For investors who prefer ETFs, there’s iShares MSCI Thailand (THD). It has $532 million in assets and is up 21.9% this year.
Bangladesh could be considered part of The New China, though its history and traditional trade patterns tie it more to India and the rest of the subcontinent. The garment industry was growing rapidly in Bangladesh until a series of horrific accidents, including a factory collapse last year, exposed shoddy labor-safety practices. Export growth plunged, from 27.8% in 2011 to 1.6% in 2012. Foreign investment shriveled, too. Yet, the worst seems to be over, as factory inspections were stepped up and foreign companies committed to safety upgrades. Companies such as Gap (GPS), J.C. Penney(JCP), and Target (TGT) intend to stay.
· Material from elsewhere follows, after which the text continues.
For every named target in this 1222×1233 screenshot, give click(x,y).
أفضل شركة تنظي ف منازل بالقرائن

MYANMAR -- GDP: $56.8 billion; GDP Growth: 8.25%; Exports: $9.04 billion; Export Growth: 15.64%; Population: 55.7 million; Monthly Mfg Wage: $110
Stocks in Bangladesh have climbed 27% this year. One tempting play is Envoy Textiles (ENTL.Bangladesh), one of the country’s largest denim producers, which went public in 2012.
Thomas Hugger, chief executive of the AFC Asia Frontier hedge fund, notes that Envoy’s revenue is growing at a 50% clip this year and that profits have shot up 63%, while the price/earnings multiple is only 11. “The move away from China will benefit countries like Bangladesh, Cambodia, Myanmar, and Vietnam over the next five to 10 years,” Hugger says. “This massive shift will ultimately increase consumption of basic items in these countries because more people, who currently make their living in the countryside from farming, will be able to find a job and will receive a regular salary, which will be more and more used for consumer items. Thus, both of our funds [AFC Vietnam fund and AFC Asia Frontier fund] are about 40% invested in consumer stocks.”
India also has ambitious plans to attract foreign investment, but Prime Minister Narendra Modi will have to overcome difficult labor unions and Byzantine government bureaucracy.
China remains an amazing growth story, its industrialization having lifted some 500 million people out of poverty -- more than any nation before it. But as China moves to manufacturing more sophisticated products and a bigger chunk of its output is consumed domestically, the five nations of The New China will have an opportunity to write a growth story of their own -- one that could let foreign investors do well and do good.